Look through the entries below and copy exactly the part that begins with the line containing "Given: Expand the 签到收益 row chevron" and ends with the line containing "Task: Open the Discord link in the banner". Do not copy the pictures.

RECORD SET –
↓
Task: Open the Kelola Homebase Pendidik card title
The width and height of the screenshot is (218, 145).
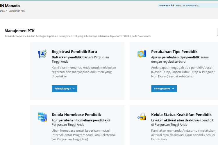Action: click(x=76, y=115)
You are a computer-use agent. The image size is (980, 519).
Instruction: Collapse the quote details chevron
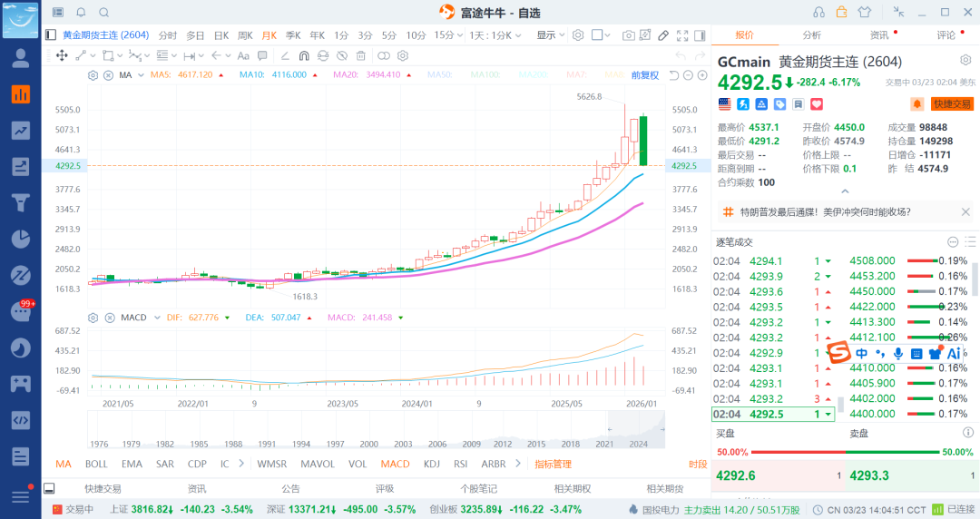(845, 191)
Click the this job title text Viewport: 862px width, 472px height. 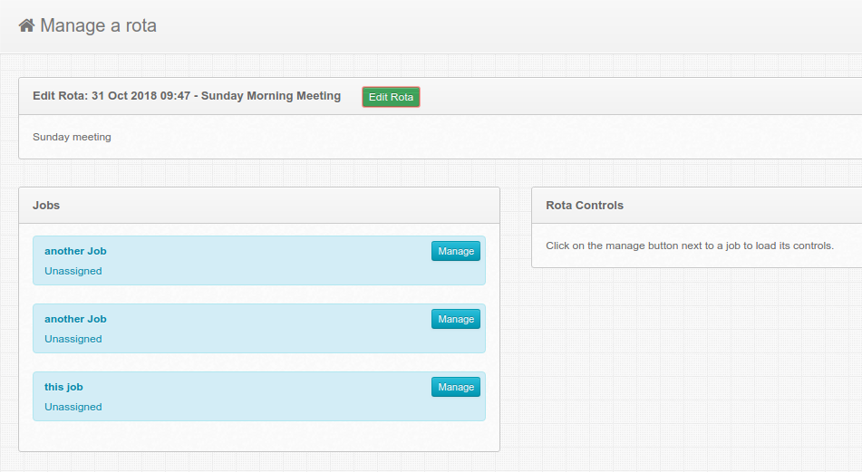tap(63, 387)
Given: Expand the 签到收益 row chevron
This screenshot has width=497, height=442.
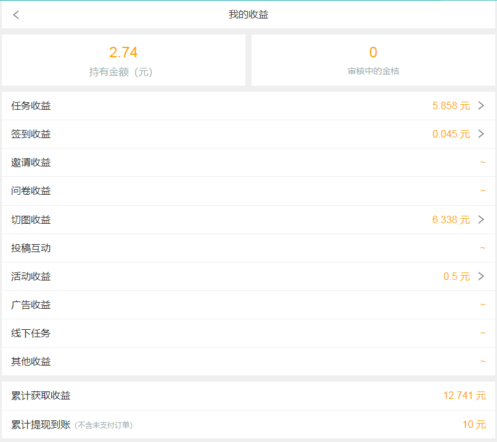Looking at the screenshot, I should pyautogui.click(x=481, y=134).
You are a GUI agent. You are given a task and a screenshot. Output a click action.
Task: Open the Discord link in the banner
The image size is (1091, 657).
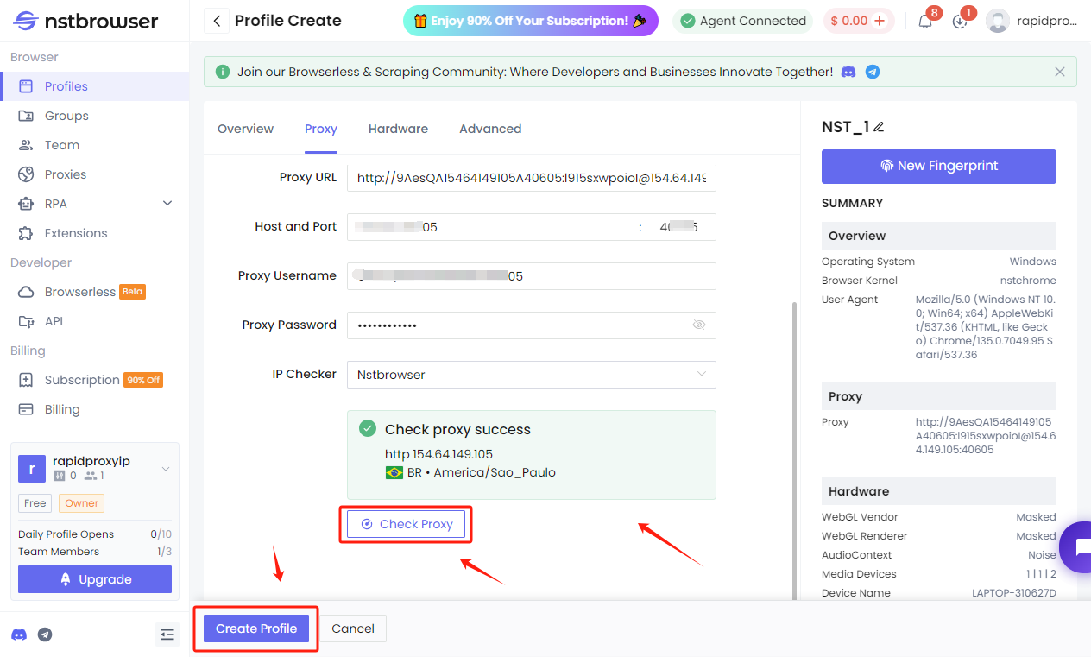click(848, 73)
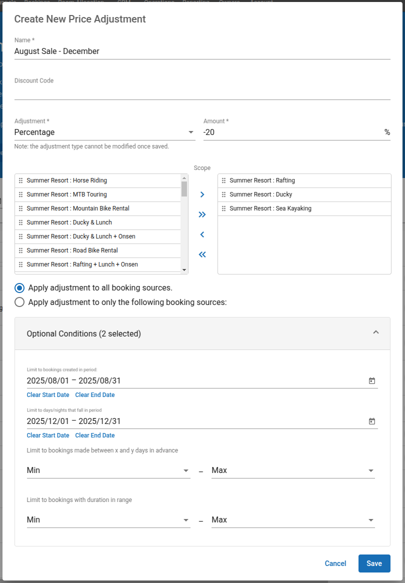This screenshot has width=405, height=583.
Task: Click the move all left double arrow
Action: click(x=202, y=255)
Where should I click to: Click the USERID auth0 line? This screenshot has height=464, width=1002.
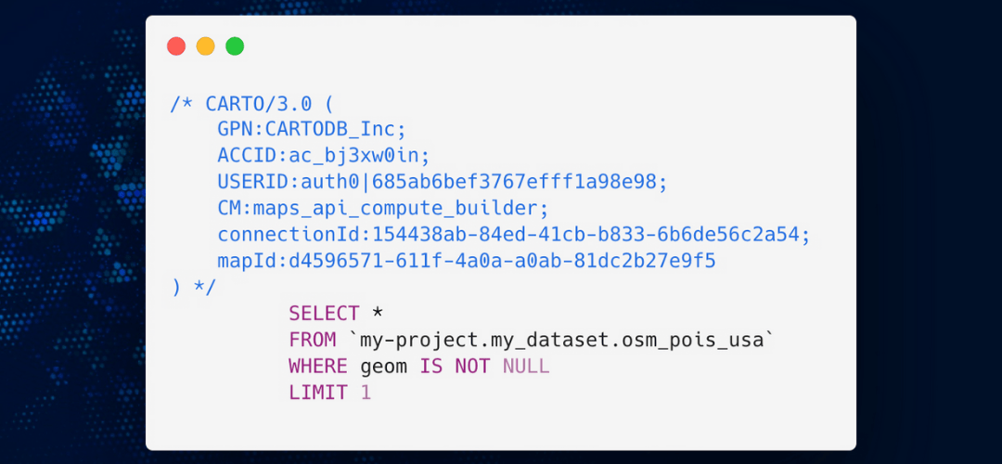click(x=443, y=182)
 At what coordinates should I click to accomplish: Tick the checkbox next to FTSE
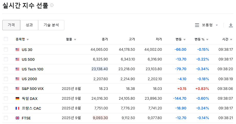pos(6,118)
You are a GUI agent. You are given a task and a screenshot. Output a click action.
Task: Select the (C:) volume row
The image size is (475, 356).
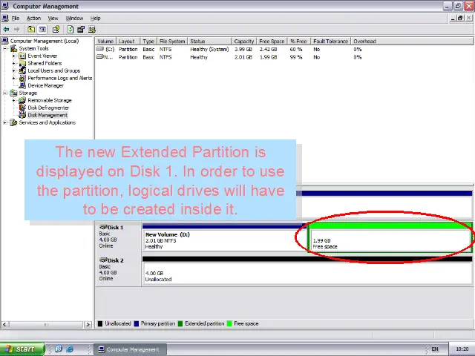click(x=109, y=49)
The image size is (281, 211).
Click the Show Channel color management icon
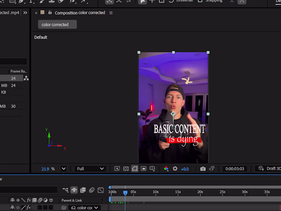[166, 169]
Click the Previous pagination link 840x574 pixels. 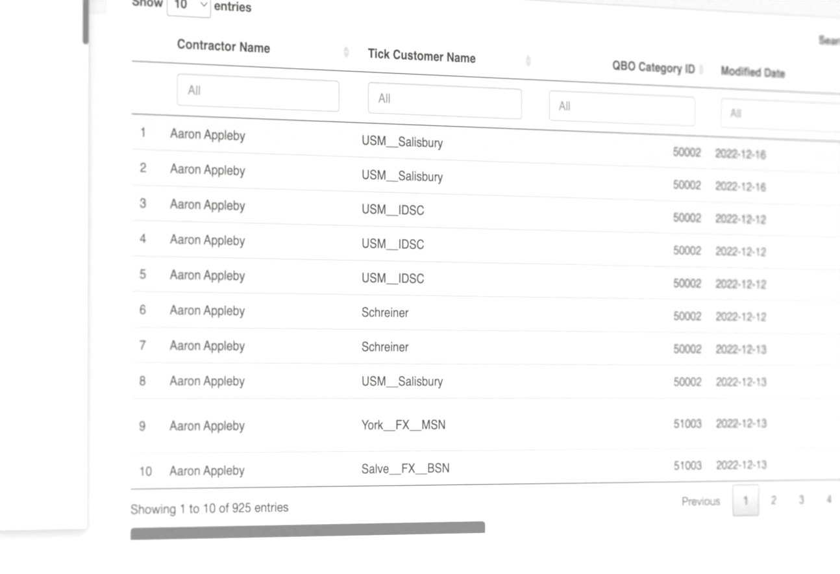pos(700,501)
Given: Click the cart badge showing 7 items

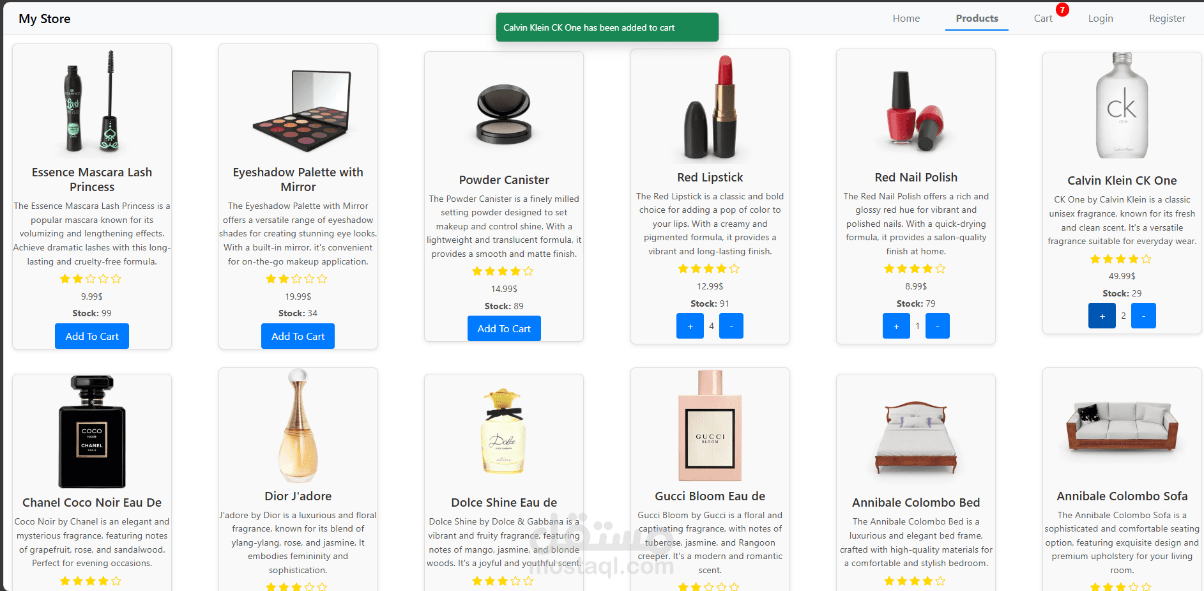Looking at the screenshot, I should tap(1062, 10).
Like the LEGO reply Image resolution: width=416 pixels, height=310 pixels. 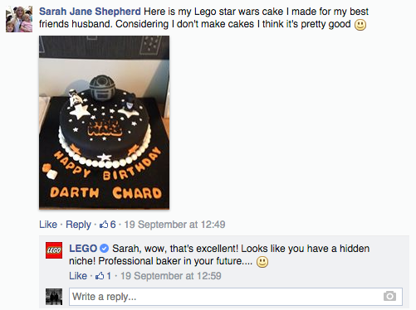[x=78, y=276]
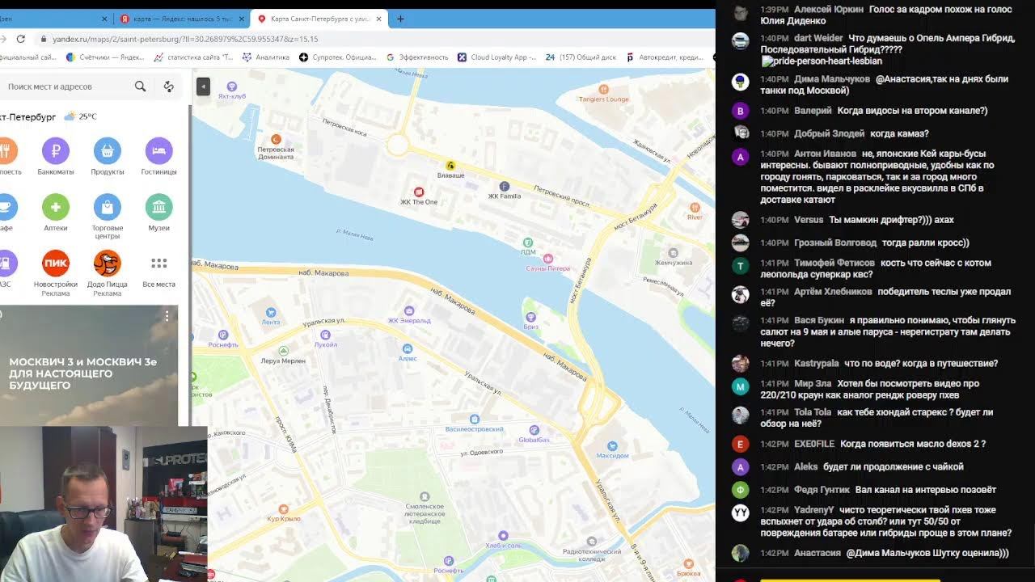
Task: Reload the page with the refresh button
Action: 21,39
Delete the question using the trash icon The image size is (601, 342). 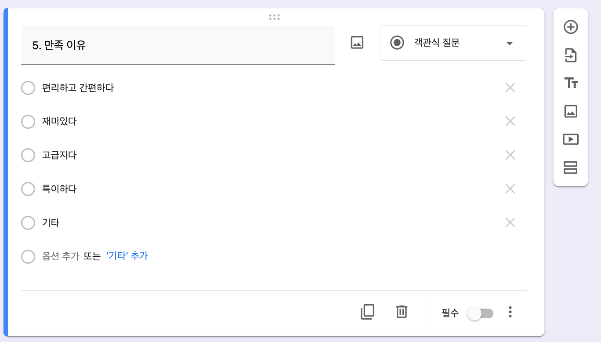pos(401,312)
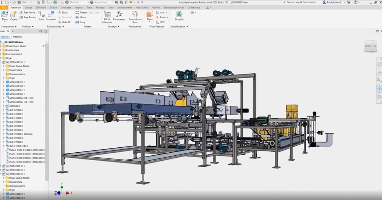Open the fx Parameters dialog
This screenshot has height=200, width=382.
(x=119, y=16)
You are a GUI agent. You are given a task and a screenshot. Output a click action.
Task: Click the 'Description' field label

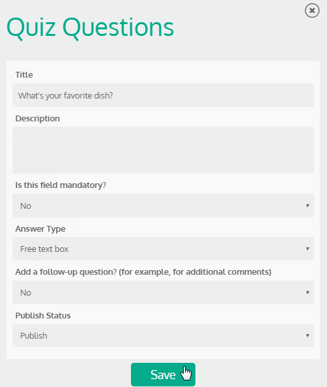coord(38,119)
↑
OUTPUT BELOW –
Given: Expand the 签到收益 row chevron
This screenshot has width=497, height=442.
Looking at the screenshot, I should pyautogui.click(x=481, y=134).
You are a GUI agent. You are given a task and a screenshot. Output a click action.
Task: Open the Discord link in the banner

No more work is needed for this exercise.